MySQL - Concurrency Handling and Isolation Levels Simplified

I spent ages wrapping my head around isolation levels and concurrency in MySQL, and had to read definitions from various sources over and over again mainly because they were slightly incorrect, or would leave out some small detail, and with transactions/concurrency the tiny details matter a lot! Perhaps others will benefit from the way I like to define/explain things at the most basic/dumbed-down level I can, but I'm mainly writing this because I am probably going to read this again in a few months, and nobody explains things better to me than myself.

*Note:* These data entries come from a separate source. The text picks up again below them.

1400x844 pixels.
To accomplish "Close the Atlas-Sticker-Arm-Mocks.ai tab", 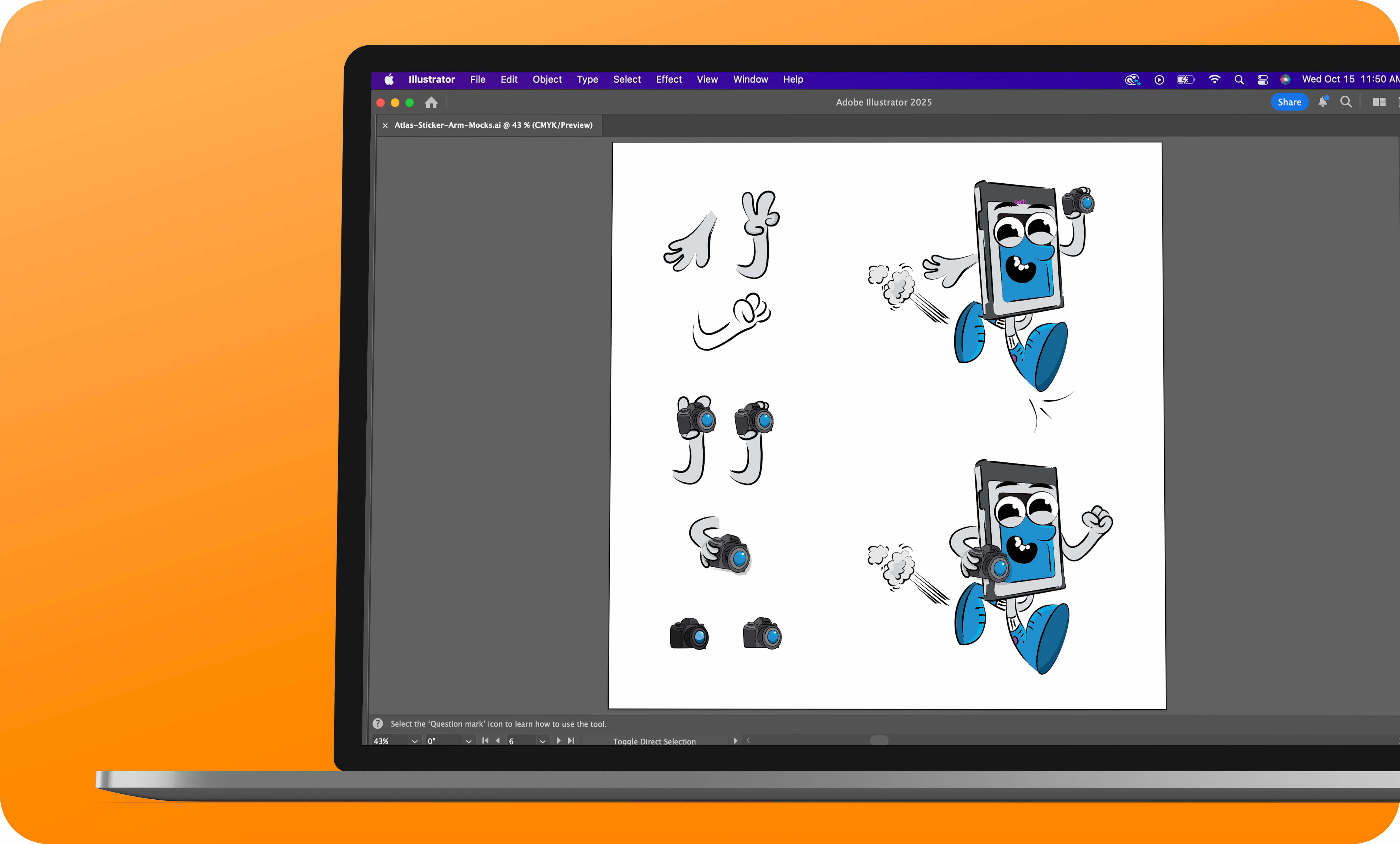I will pos(385,126).
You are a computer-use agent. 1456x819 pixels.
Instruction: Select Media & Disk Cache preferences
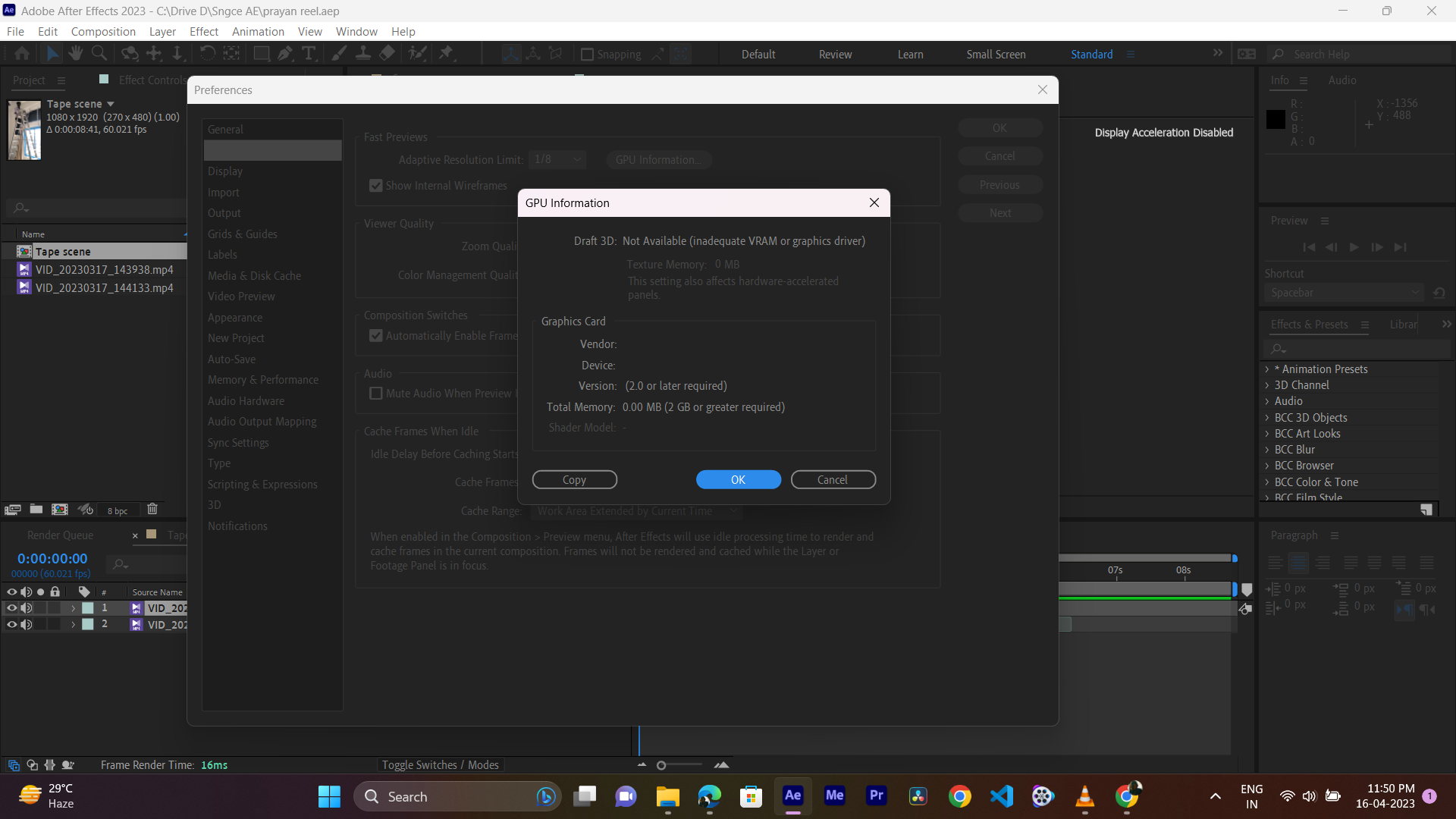tap(254, 275)
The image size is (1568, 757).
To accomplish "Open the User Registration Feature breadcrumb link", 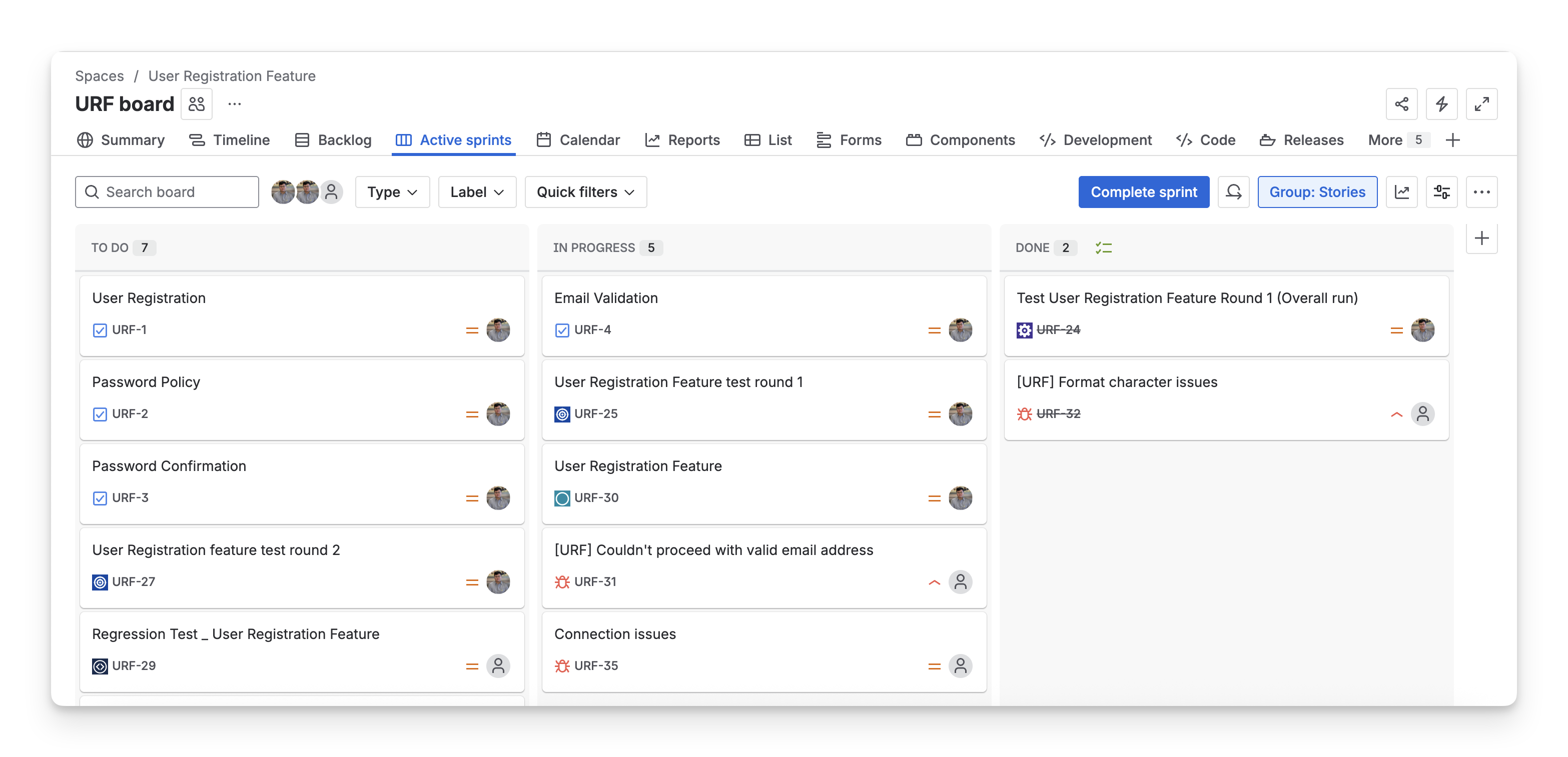I will coord(232,76).
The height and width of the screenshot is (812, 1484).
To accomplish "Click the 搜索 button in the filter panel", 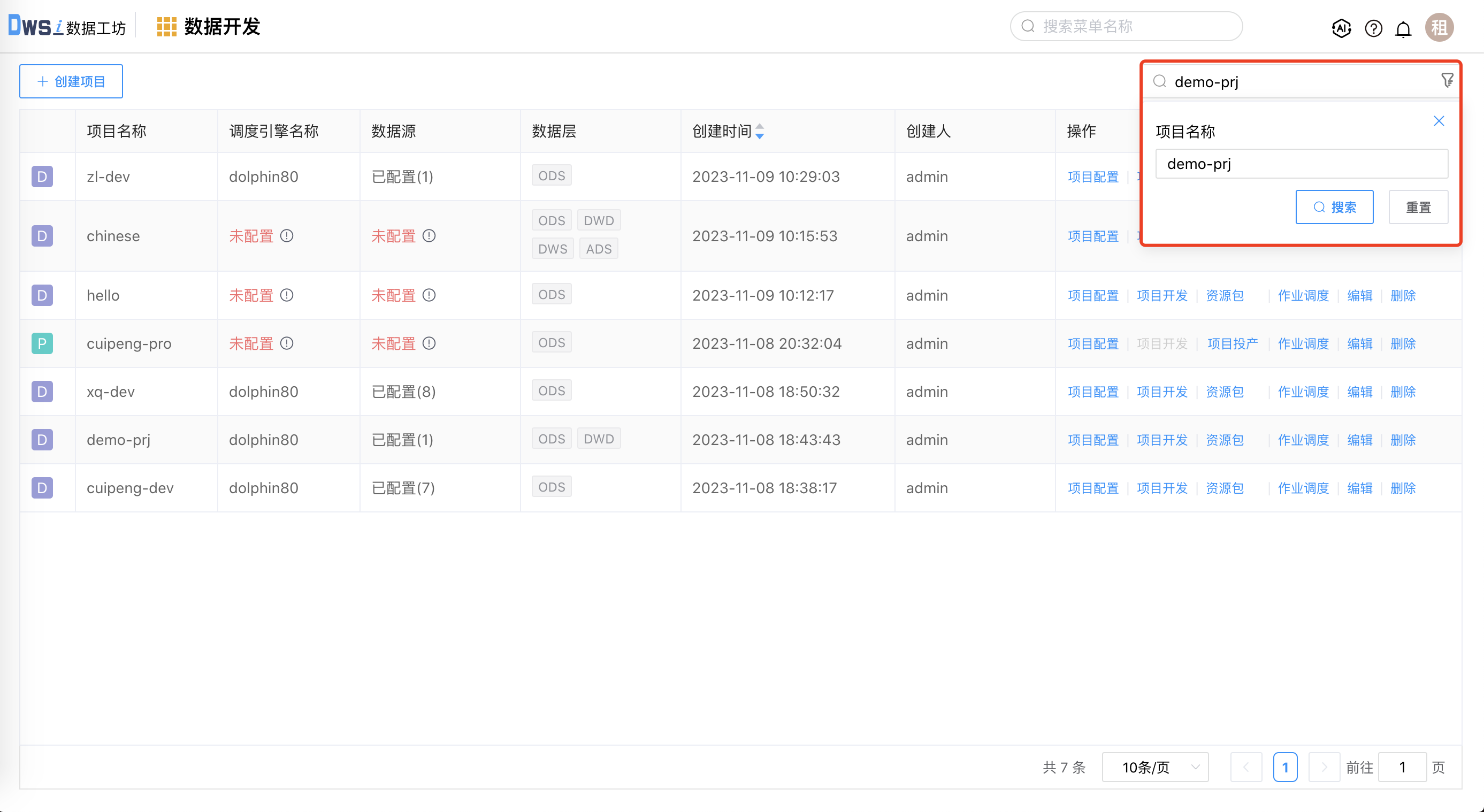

If you spot something incorrect, please point it out in a comment below with a reference to a source, and I will make sure to update accordingly!

Operation

  • The smallest action being performed. E.g. reading or writing to a cell

Query

  • A line of logic that executes operations.
  • E.g. SELECT * FROM `my_table`

Atomic

  • The smallest unit - cannot be divided up
  • All or nothing (all sub parts succeed or fail)

Transaction

  • A single or grouping of queries that form an atomic (single) operation
  • All queries in a transaction will succeed or the changes are rolled back so that all changes made will be undone. If nothing else was simultaneously going on, then the database would be in the same original state as it was before the transaction started.
  • Usually started with Begin or Start Transaction.
  • If you don't explicitly start/stop a transaction, each query forms an individual transaction. (autocommit=1 by default).

Transactional Good Practice

  • Only queries that are related or dependant on each other should be put into a transaction due to the 'overhead' (computer resources) that need to be used to implement the 'atomic' behaviour.
  • Common example: Transferring money from one account to another.
    • Placing money in one account should only be performed if the money was taken out of the other and vice-versa.
    • Otherwise you may have free money, or a very unhappy customer.

Implicit Commit

  • A step the results in a commit being run.
  • E.g. UNLOCK TABLES will run a commit if any of the tables it unlocks was locked by the current transaction.

Concurrency

  • Lots of stuff happening simultaneously (at the same time!)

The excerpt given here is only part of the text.